Nature as a luxury
In his projects, Wu always strives to reintroduce Taiwanese native species, so that the public may get to know and enjoy them. A clear example is his landscaping of the Mitsui Warehouse in Taipei City for the Taipei West Gateway project. Wu began by imagining what it must have been like outside Taipei’s North Gate 200 years ago. As the warehouse originally stood outside the city boundary, Wu has planted many wild grasses around it to evoke the meadows that grew there two centuries ago. Trembling in the breezes, the grasses remind passersby of riverside landscapes.
Wu was also responsible for the Taiwan Contemporary Culture Lab’s Urban Art Park project at the former Air Force Command Headquarters. The forbidding military walls there have given way to spacious paths. “I conceive of this space as becoming Taipei’s most expansive greenbelt,” Wu says. The place, whose green mood is set by the veteran banyans, hoop pines, and camphor trees, serves as a repository for the city’s memories and provides shade for pedestrians. The verges of the curving paths are adorned with judicious plantings that bring patches of wilderness into the city. Many scented herbs have been chosen which help to repel undesired insects such as mosquitoes. Just a gentle touch will release their fragrance. Wu explains his aim of reawakening our five senses: “Landscape architecture used to focus solely on visuality, but don’t forget we have other senses too: smell, taste, hearing, and touch.”
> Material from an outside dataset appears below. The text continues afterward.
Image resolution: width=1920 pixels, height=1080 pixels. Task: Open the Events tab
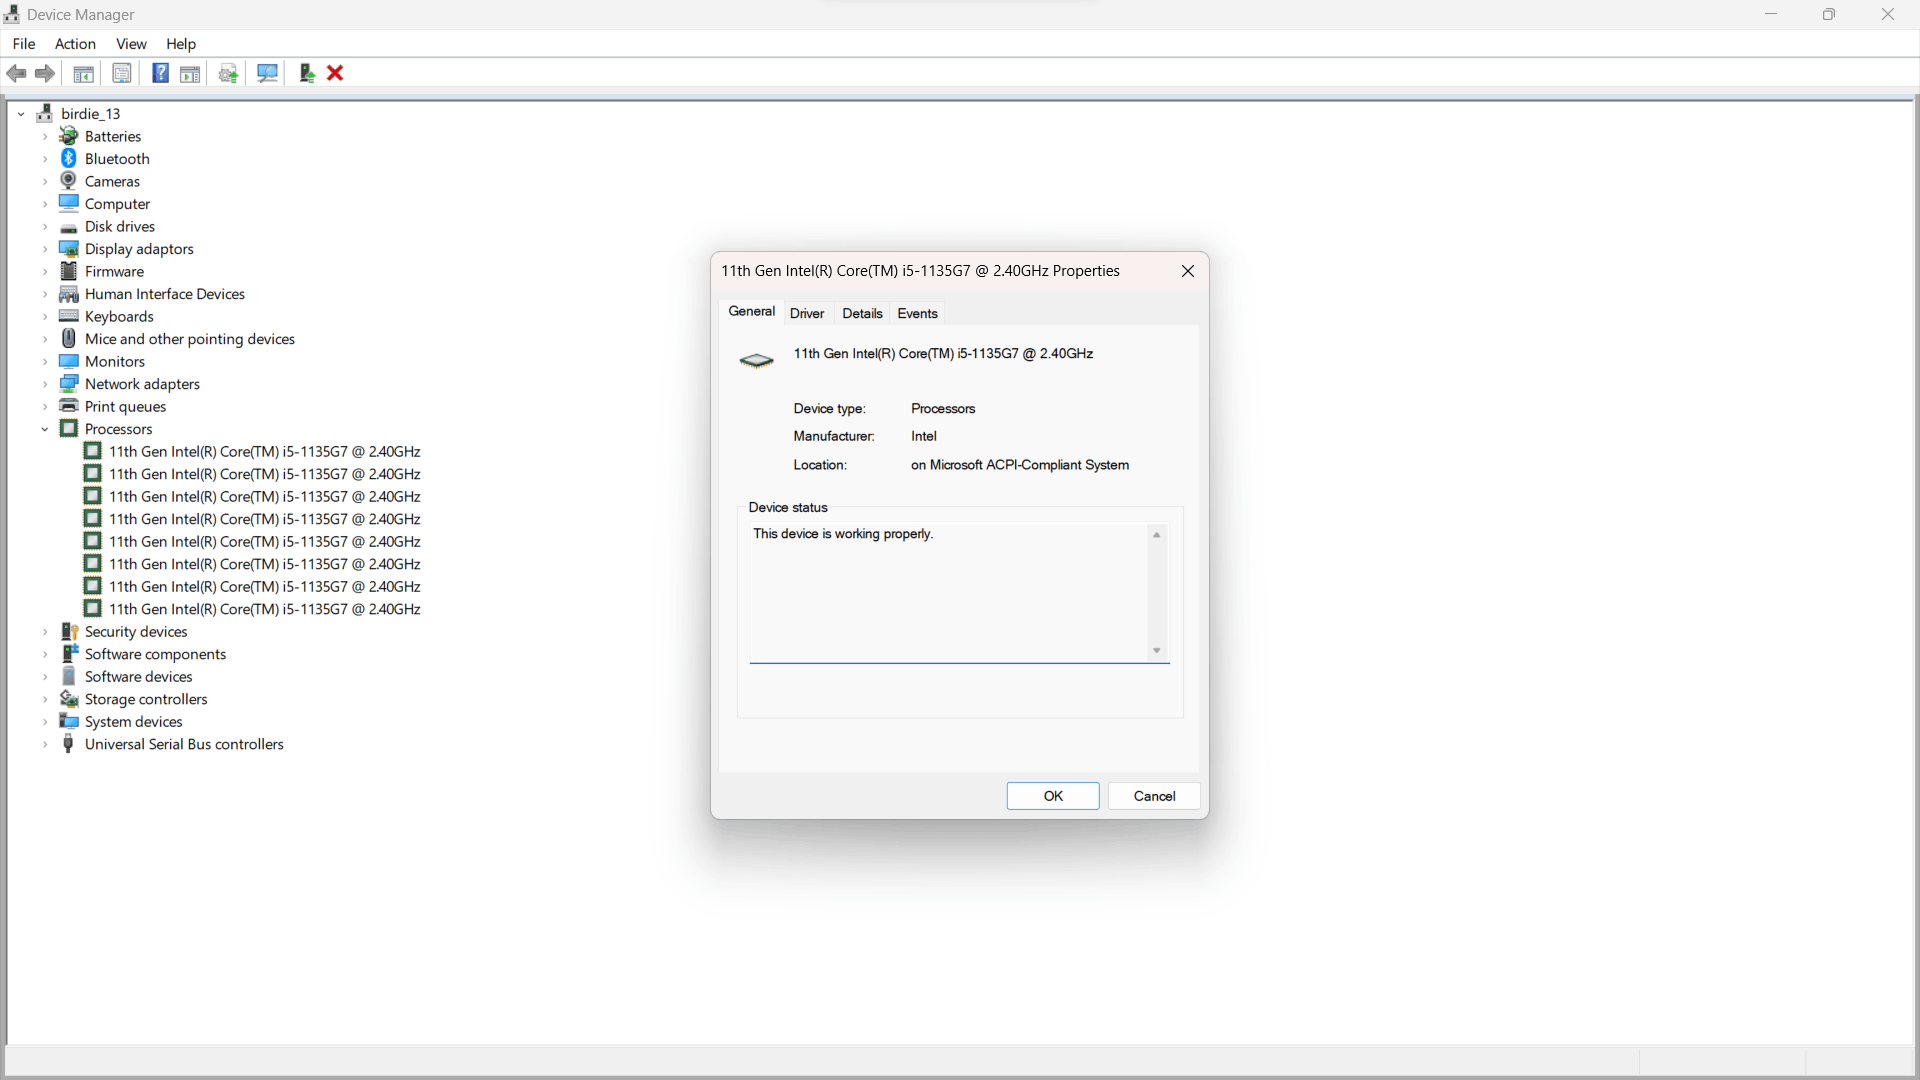tap(917, 313)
The garden outside Not Just Library at the Songshan Cultural and Creative Park was once a derelict place. Its former wildness inspired Wu to aim for a primeval style and introduce nearly a hundred different plants into the garden’s narrow space, complete with various Taiwanese ferns. The dominant color is silvery grey. This is a quiet nook where the mind, saturated after a visit to the library, may relax and contemplate.
Wu has recently moved to a flat on the top floor of an old five-story building in Taipei’s Waishuangxi. His windows provide views of greenery, and the open-air space on the roof is a wonderland of plants large and small. Wu sees this green space as his greatest “luxury.” His approach of placing pots within pots gives room to mosses, herbs, and ferns at the bottom and shrubs and trees above. These green tiers shield the roof and the additional room he has built there from the full glare of the sun. In this rooftop woodland, insects have found a home, birds rest themselves, bees collect pollen, and butterflies feed on nectar, forming a food chain and a rich ecosystem. Wu comments: “The raison d’être of landscape architecture used to be its visual appeal, but how to coexist with our fellow inhabitants on the earth is a vital issue we need to address today.”
“During the Covid-19 pandemic, many people living in isolation have experienced mental health problems. Only when our physical freedom is curtailed do we apprehend how suffocating it is to be surrounded by concrete walls, and how revitalizing it is to immerse ourselves in nature,” Wu says. These thoughts have given rise to his contribution to Between Earth and the Sky: The Spiritual State of Our Times, a new exhibition at the Taipei Fine Arts Museum. Strolling into Wu’s “Heterotopia Garden,” we are engulfed by a green exuberance of plants of all kinds. Inhaling the fresh air, basking in the warm sunshine, and admiring the blue sky and white clouds, we realize how blessed we are to be alive.
Anti-Covid measures have restricted our physical movements, helping us to slow down and appreciate the healing power of nature in our daily lives. This is what inspired Wu to create the “Heterotopia Garden” for the Taipei Fine Arts Museum.